Die Kommission für zentral- und ostasiatische Studien erforscht die Sprachen und Kulturen der in den namengebenden Regionen ansässigen Völker unter historischer Perspektive.
Der Schwerpunkt der Arbeit liegt derzeit auf der Erstellung des Wörterbuches der tibetischen Schriftsprache. Es ist als umfassendes Nachschlagewerk angelegt: Die Wörter werden mit Zitaten aus Originaltexten dokumentiert, wobei die Belegstellen zugleich in deutscher Übersetzung zugänglich gemacht werden.
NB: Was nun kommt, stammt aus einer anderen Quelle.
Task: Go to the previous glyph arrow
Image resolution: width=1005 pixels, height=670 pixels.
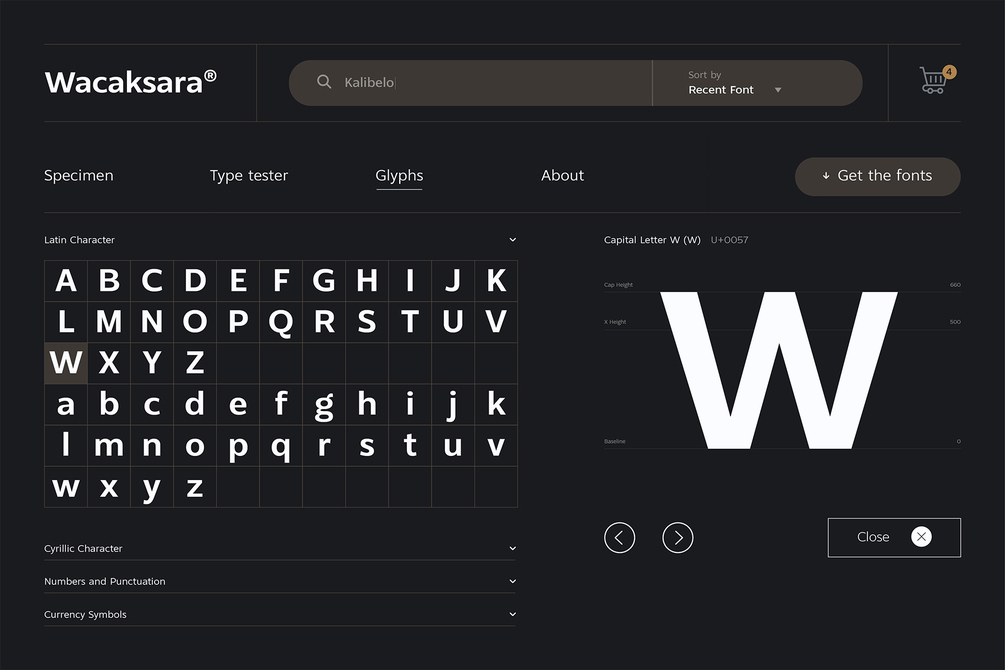Action: [619, 537]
Dabei werden die wichtigsten Gattungen der einheimischen Literatur, Texte der Bon-Religion und buddhistische Werke, die aus indischen Sprachen in Tibetische übersetzt sind, gleichermaßen berücksichtigt.
Die Sammlung der Wortbelege wurde weitgehend abgeschlossen. Das Werk ist auf mehrere Bände angelegt. Die erste Lieferung erschien 2005, weitere folgen seitdem in halbjährlichem Abstand.

Tibetische Handschrift aus Mustang/Nepal zur Hippiatrie. Undatiert, ca. Ende 18. Jh.: Pferd, das von einer „Wasserratte“ (chu byi) gebissen wurde.